*WHAT NEEDS TO BE DONE*: Transcribe the line that contains "The image size is (1372, 887)." and every line after it to the end of the records, exactly and nothing else. Skip the pictures.

.....

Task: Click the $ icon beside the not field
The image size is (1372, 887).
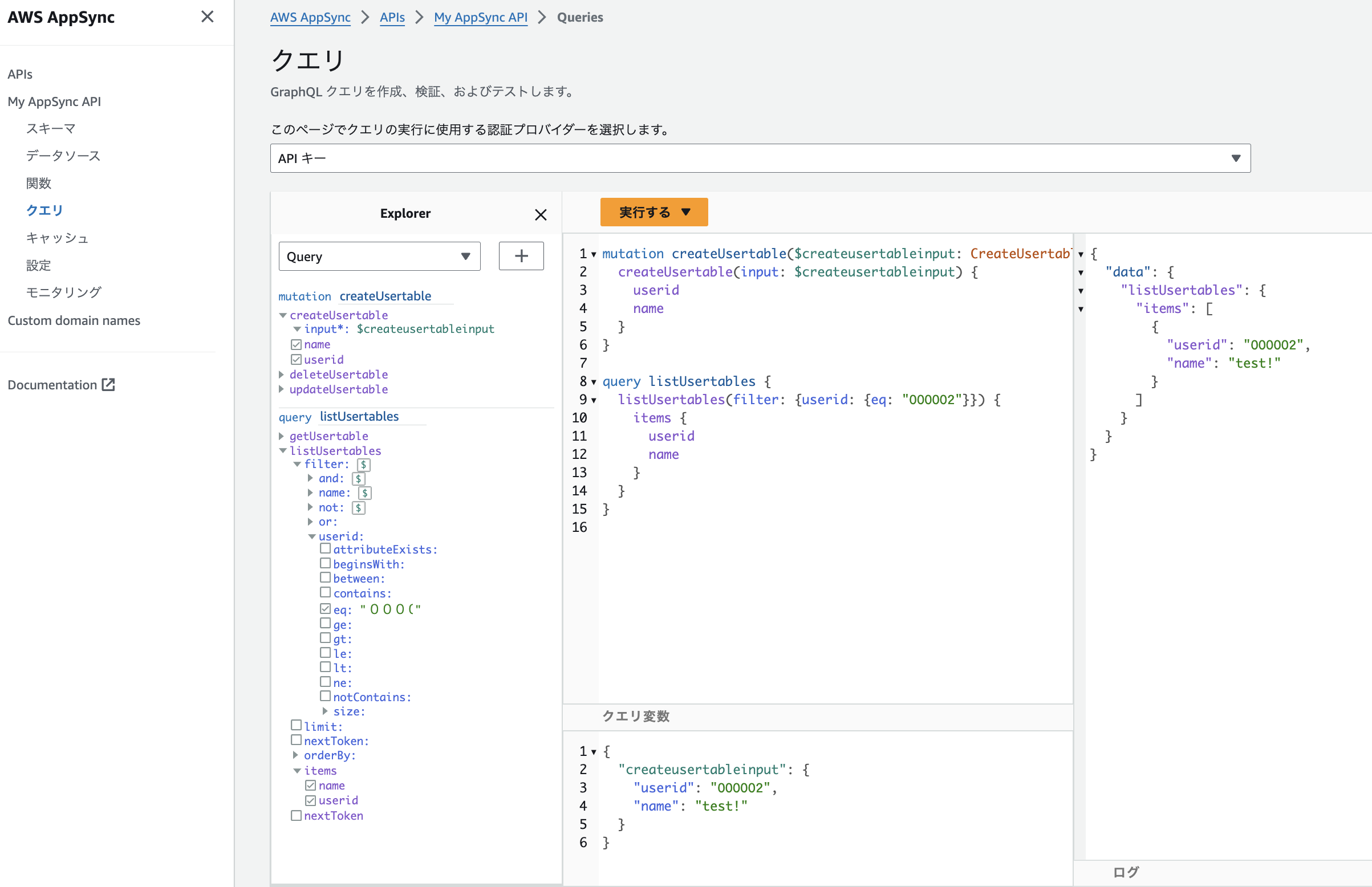Action: click(x=358, y=507)
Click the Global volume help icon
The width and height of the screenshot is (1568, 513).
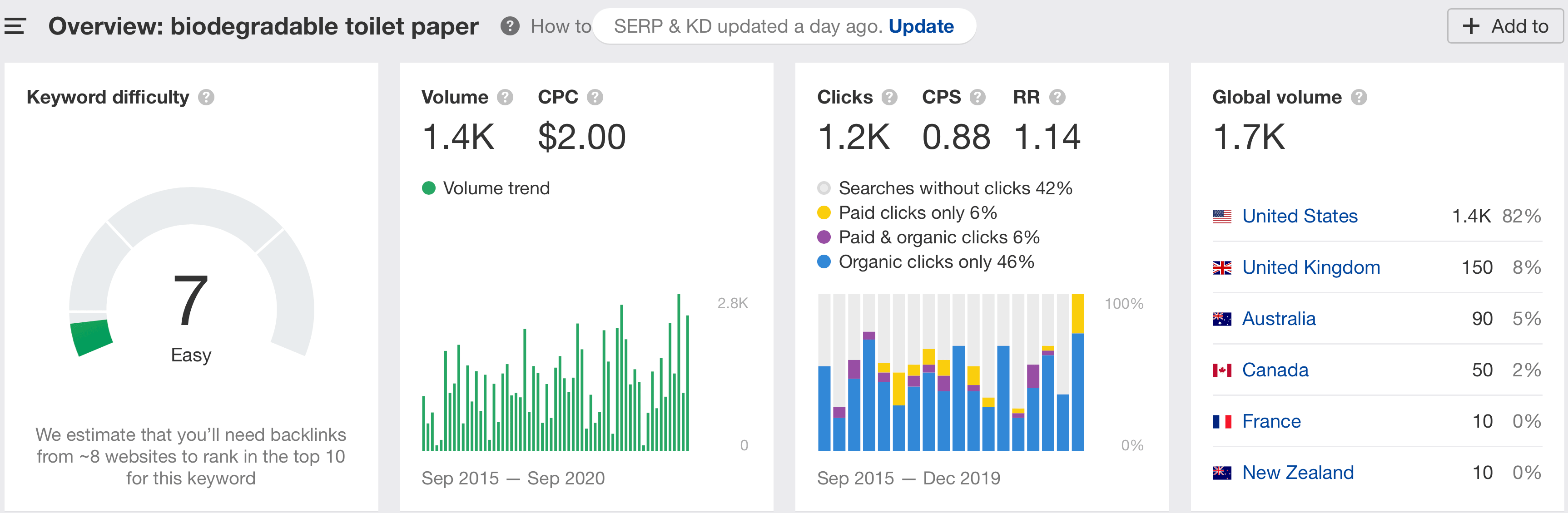1359,97
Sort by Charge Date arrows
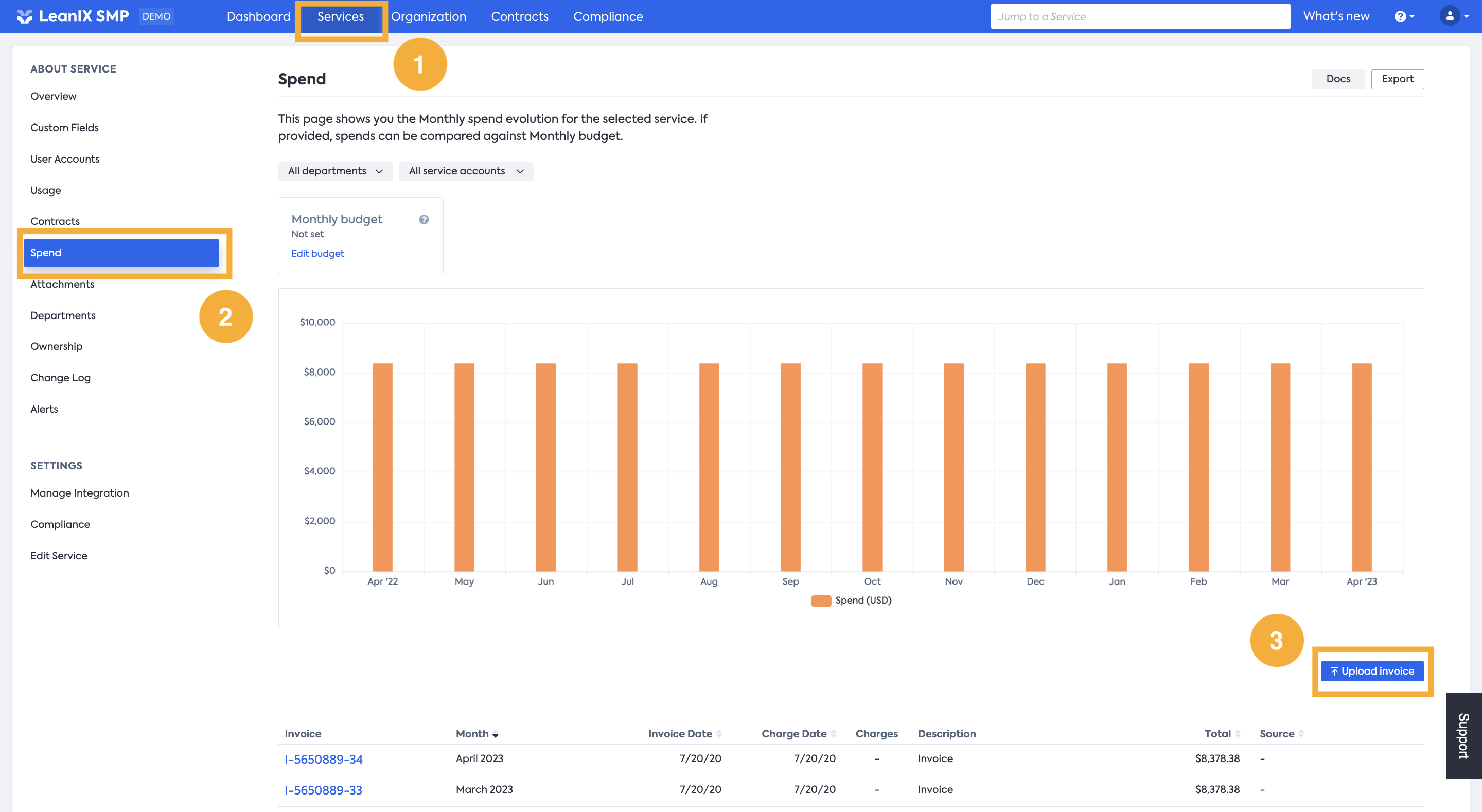Screen dimensions: 1482x812 [834, 734]
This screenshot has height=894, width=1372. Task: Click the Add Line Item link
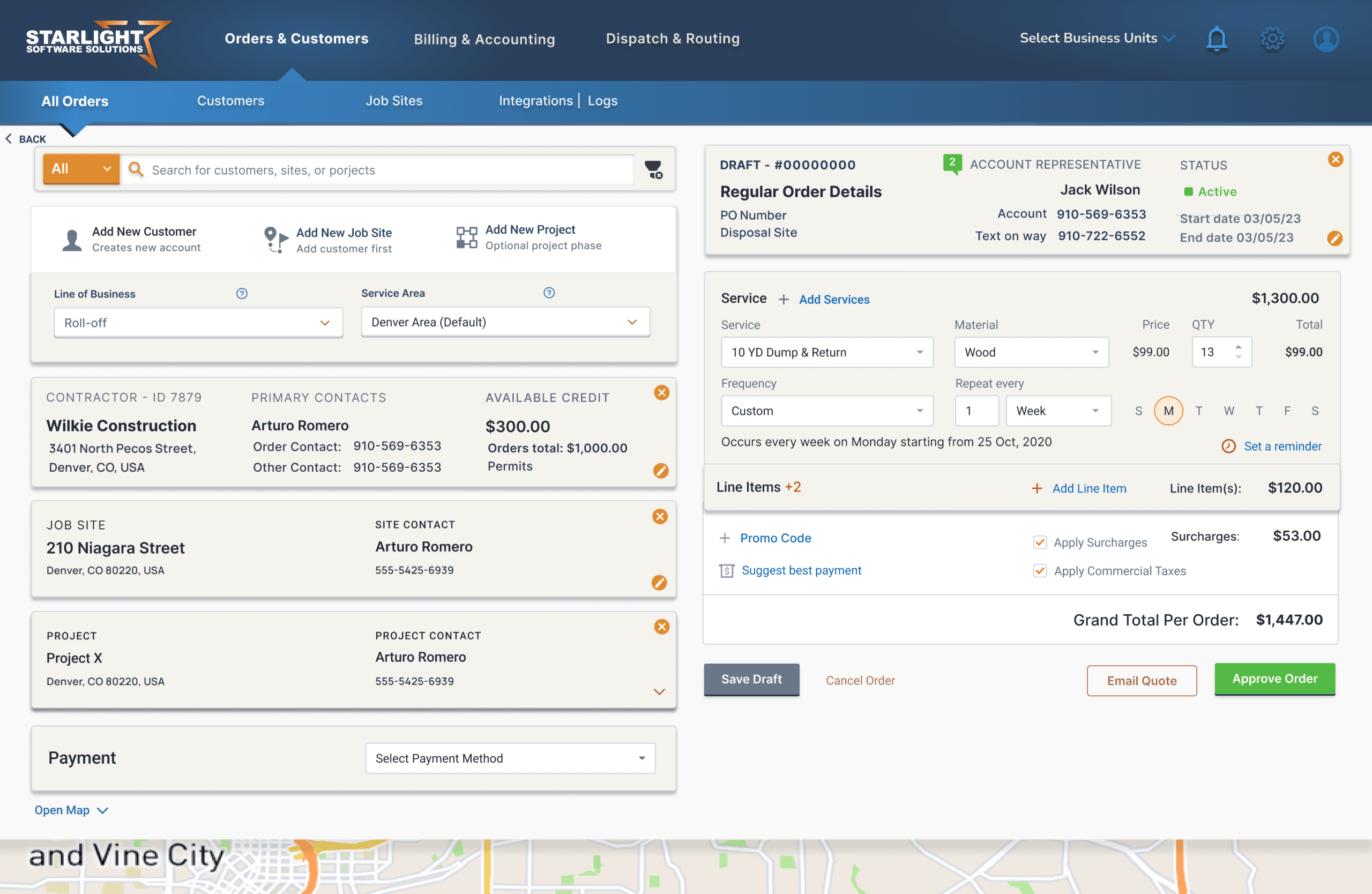pos(1088,488)
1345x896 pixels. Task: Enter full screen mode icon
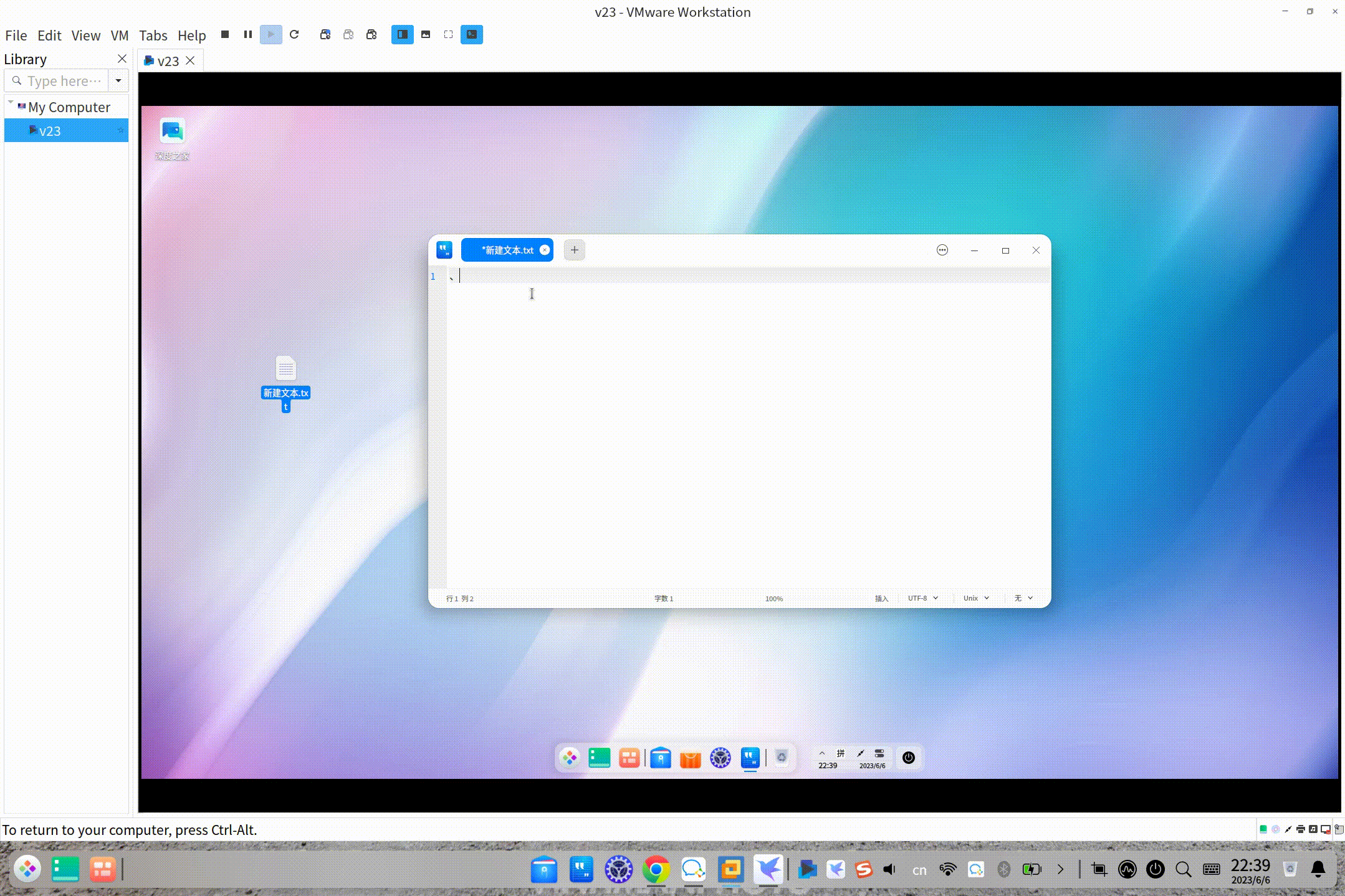[x=448, y=35]
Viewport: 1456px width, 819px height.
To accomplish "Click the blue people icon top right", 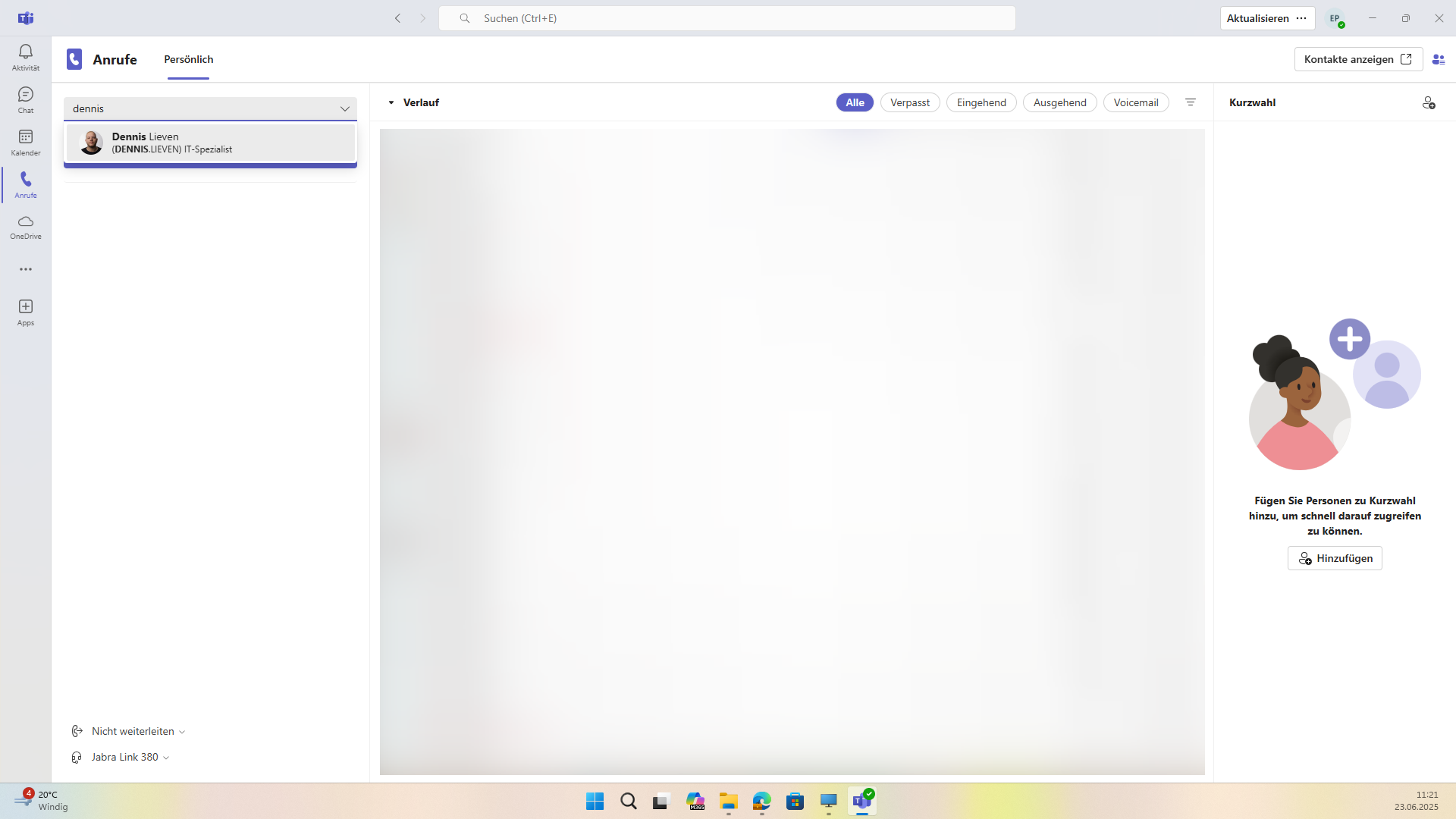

.....

*FINISHED TASK*:
The image size is (1372, 887).
Action: click(x=358, y=507)
Click the Global volume help icon
The width and height of the screenshot is (1568, 513).
1359,97
Sort by Charge Date arrows
Screen dimensions: 1482x812 [834, 734]
This screenshot has height=894, width=1372. Task: Click the Add Line Item link
pos(1088,488)
1345x896 pixels. Task: Enter full screen mode icon
[x=448, y=35]
Viewport: 1456px width, 819px height.
To accomplish "Click the blue people icon top right", 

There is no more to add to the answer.